Yes. Three Months in Florence is an evocative read.
What Did You Think Without Spoiling It?
Three Months in Florence reminds me of the movie Blue Valentine where you get glimpses into the current situation between the couple and their past. It serves as an interesting dichotomy between their love and eventual distance from each other. It’s not all sad though as the main character Lena eventually re-discovers herself after the world comes crashing down around her. It can be a difficult read at points, but you definitely see the light at the end of the tunnel and eventually cheer on Lena towards the end.
Why it Works:
Lena is not necessarily a protagonist that you will love, she’s no Mary Sue by any means. In fact, there were times in the story where I just couldn’t believe what she was doing. But that’s what makes the story interesting. This is a woman on edge who is grasping at straws to keep her life together. She’s barely got a grip and as the story progresses she begins losing it more and more. Under the circumstances, it’s certainly understandable, but at the same time you can’t help but cringe at some of her actions. Her husband, Alex, almost seems more pitiable and you almost understand why he commits adultery. It’s obvious from the very first conversation that they have that the two clash. Lena seems to resent her husband because she had to give up on her dreams of being an artist and visiting Florence while it appears that her husband didn’t give up anything. It builds up to a point where her arguments against her husband seem petty and irrational. Yes, even after she learns about his affair. You can’t help but think, well maybe she was asking for it.

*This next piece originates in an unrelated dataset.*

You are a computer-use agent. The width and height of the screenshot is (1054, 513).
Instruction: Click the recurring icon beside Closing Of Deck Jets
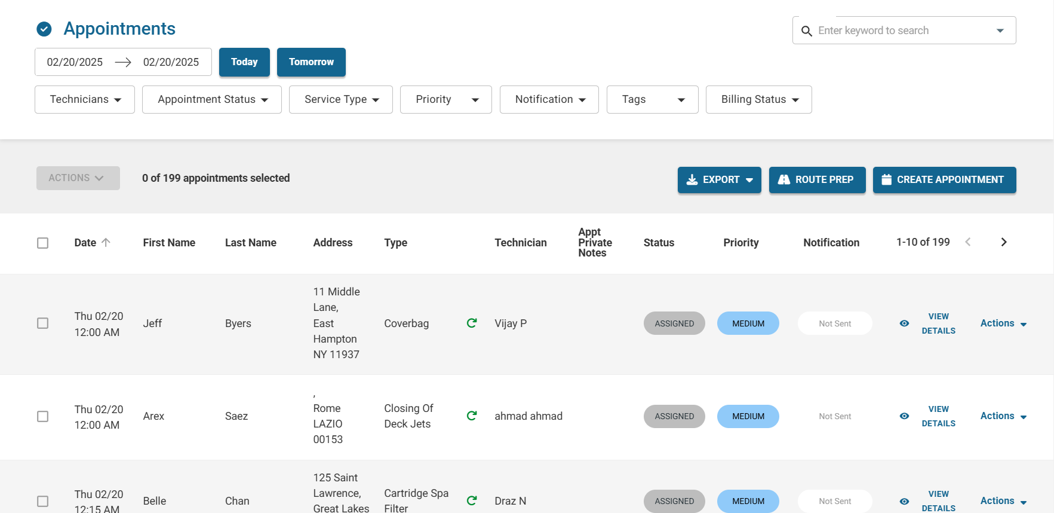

Of course, once she hits rock bottom it’s certainly not a pretty sight, but she begins to climb her way back up. She’s by no means completely over what happened, but we see that she is beginning to let go at the very end. It’s, for lack of a better word, uplifting. After seeing all the pain and suffering that Lena went through, many of which were semi self-inflicted, it was good to see her start to move on.

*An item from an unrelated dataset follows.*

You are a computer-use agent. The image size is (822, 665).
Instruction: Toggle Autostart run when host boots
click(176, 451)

The other noteworthy part of Three Months in Florence is the inclusion of Lena and Alex’s children. Of course in real life affairs and divorces affect the children, but it has not been shown so clearly as in Three Months in Florence. The children suffer just as much if not more than Lena. Lena’s decision to confront her husband in Florence with the children also makes you begin to question her sanity. You even begin to see how the children change throughout the story, even if they don’t play as large a part in the middle of the story. It’s heartbreaking but true.

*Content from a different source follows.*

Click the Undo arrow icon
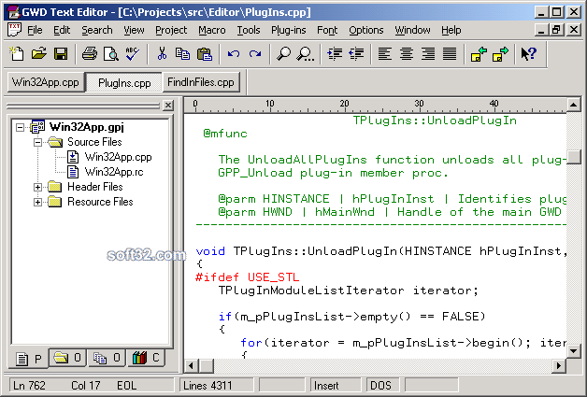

While this is certainly true of most women, it’s always interesting to see the wife/main love push all the blame on the mistress for the affair. Certainly Lena also blamed Alex to some extent, but her focus was on Alexandria. Perhaps it’s because she couldn’t spew all of her venom on the father of her children, but I always find the anger towards the mistress to be misguided. Aside from that, I didn’t really like Lena’s relationship with Marco. I think the story would have been just as interesting if there wasn’t any tension between the two.
In general, I thought Three Months in Florence was a very daring story to tell. It doesn’t show the woman persevering and being strong, though she tries. Instead, it’s about letting go, being vulnerable, breaking down and eventually finding oneself again. Definitely pick this book up when it comes out July 30, 2013.